§ **Task objective**: Format the entries as a JSON list of strings with one string per line, omitting blank lines and pictures. Begin at the line containing "You are a computer-use agent." and continue through the end of the entries.

§ **Provided data**:
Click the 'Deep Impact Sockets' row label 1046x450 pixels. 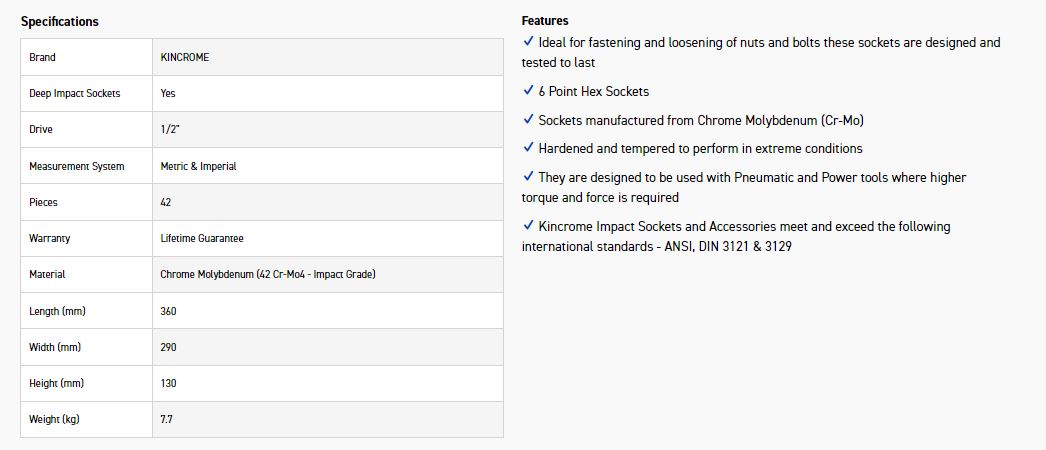tap(75, 93)
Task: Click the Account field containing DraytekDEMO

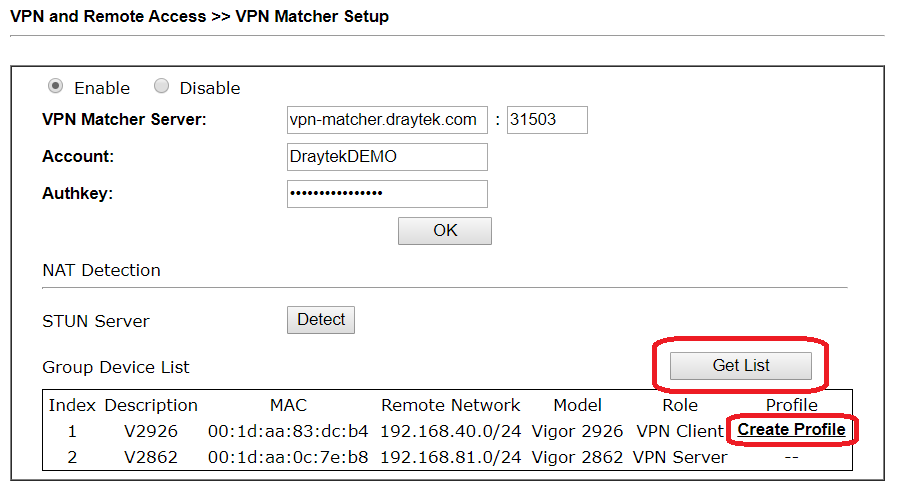Action: 387,157
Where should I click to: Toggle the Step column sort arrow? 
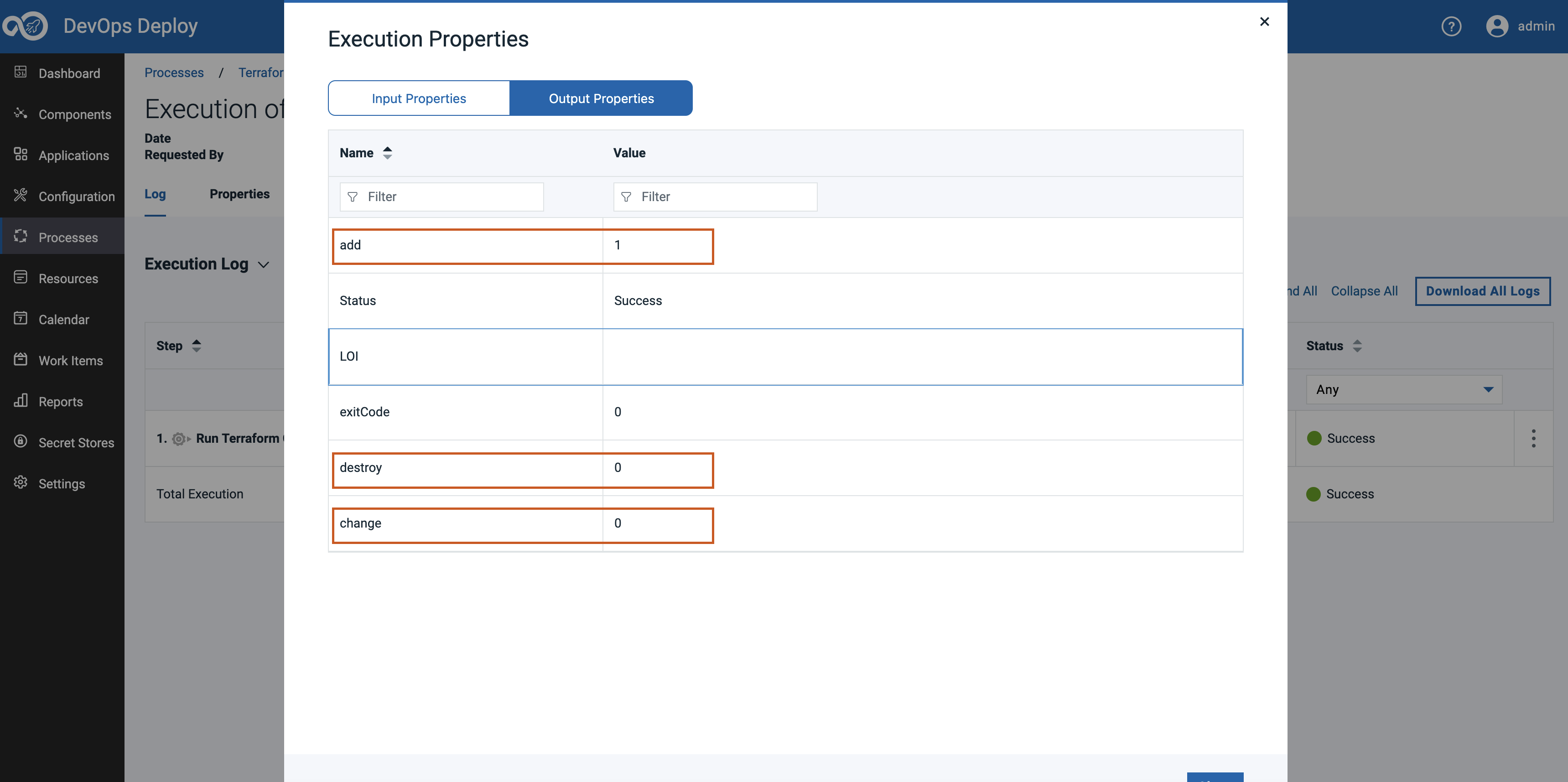tap(196, 346)
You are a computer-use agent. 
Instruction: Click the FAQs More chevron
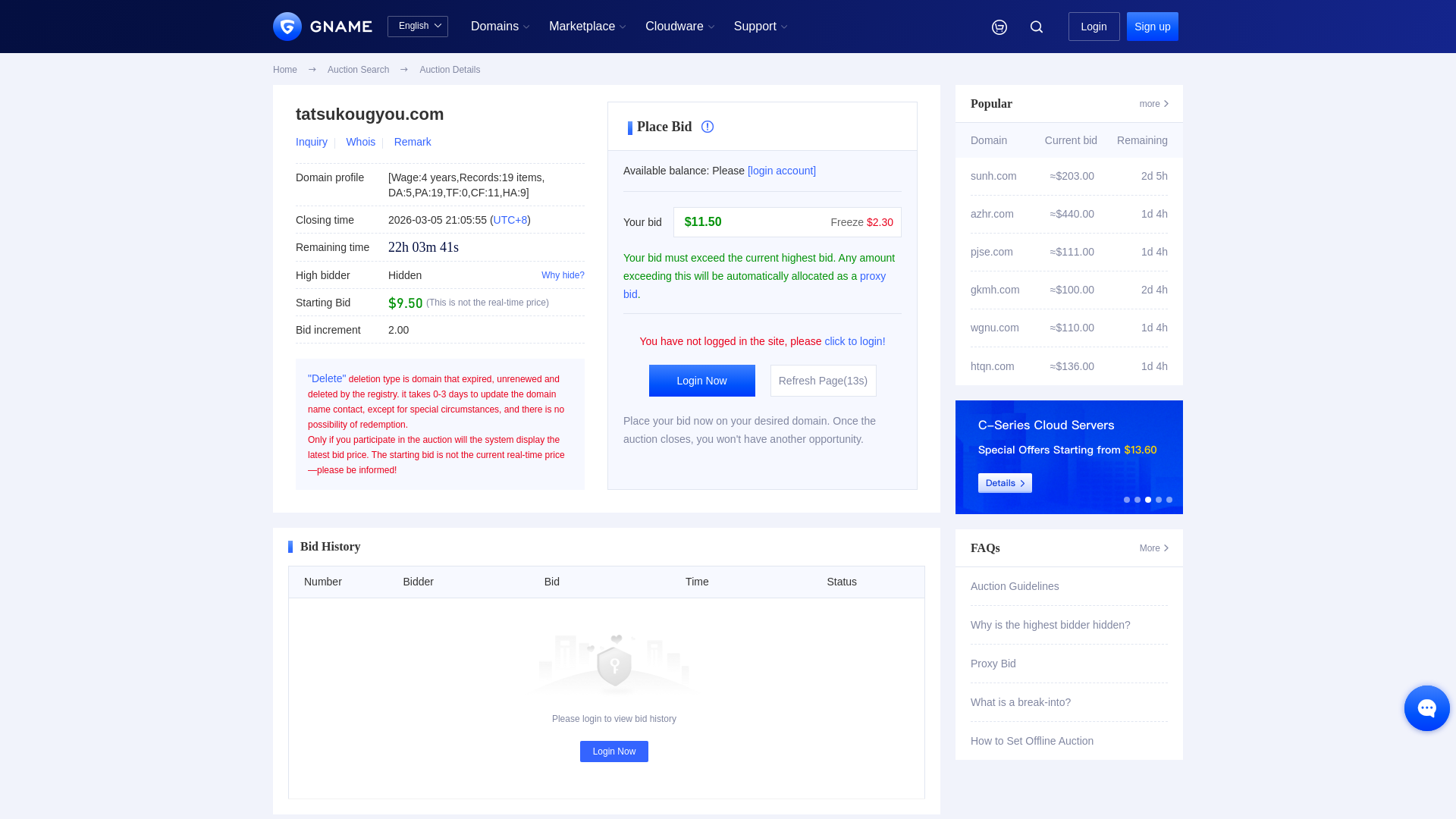(x=1166, y=548)
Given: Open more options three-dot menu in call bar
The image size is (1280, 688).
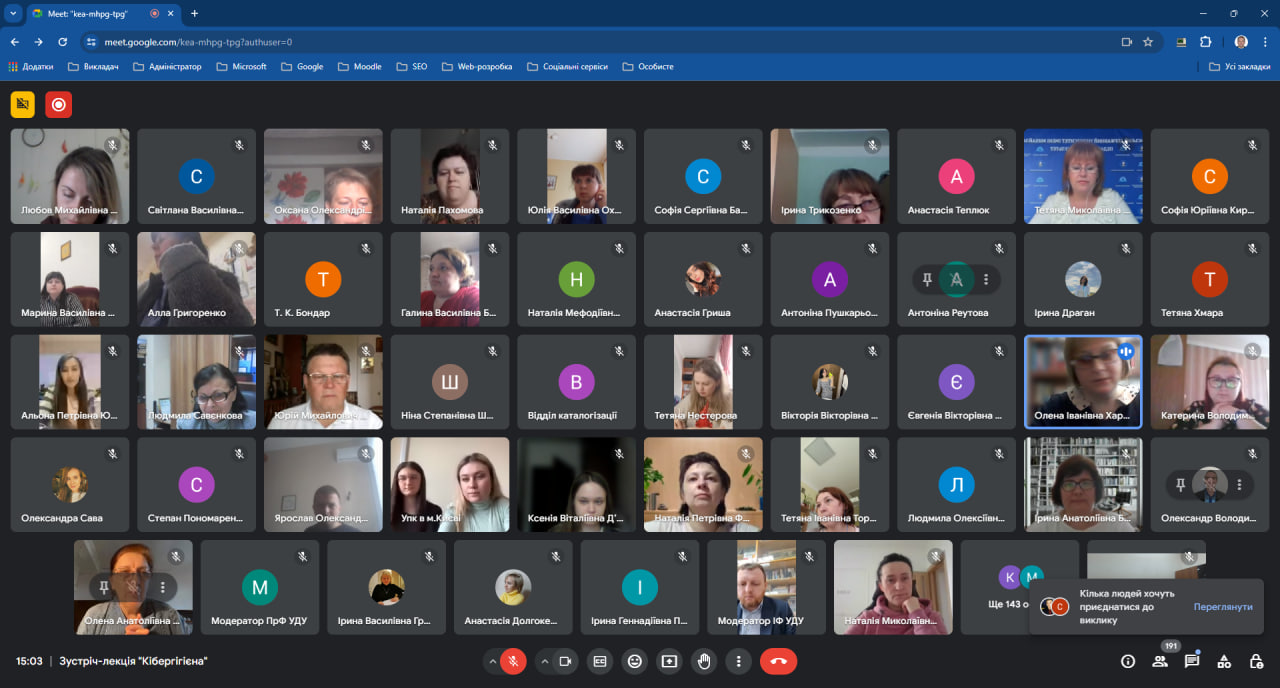Looking at the screenshot, I should point(738,661).
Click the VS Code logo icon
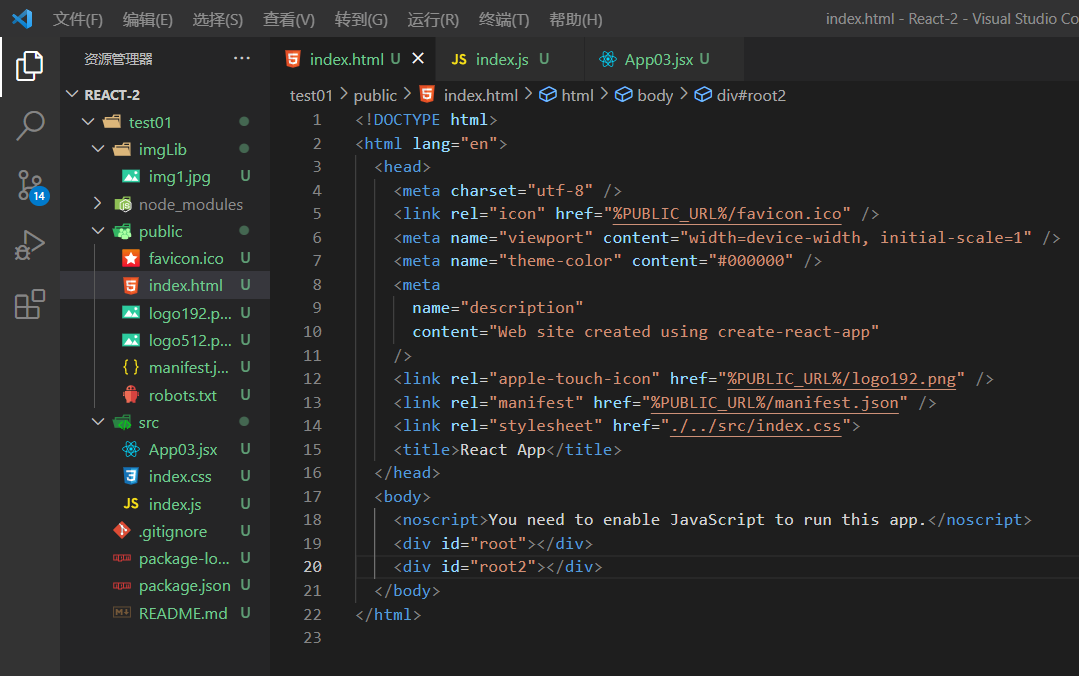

§ **The completed task**:
[
  "You are a computer-use agent. ",
  "Instruction: Click the FAQs More chevron",
  "(x=1166, y=548)",
  "Given: Open more options three-dot menu in call bar",
  "The image size is (1280, 688).",
  "Looking at the screenshot, I should point(738,661).",
  "Click the VS Code logo icon"
]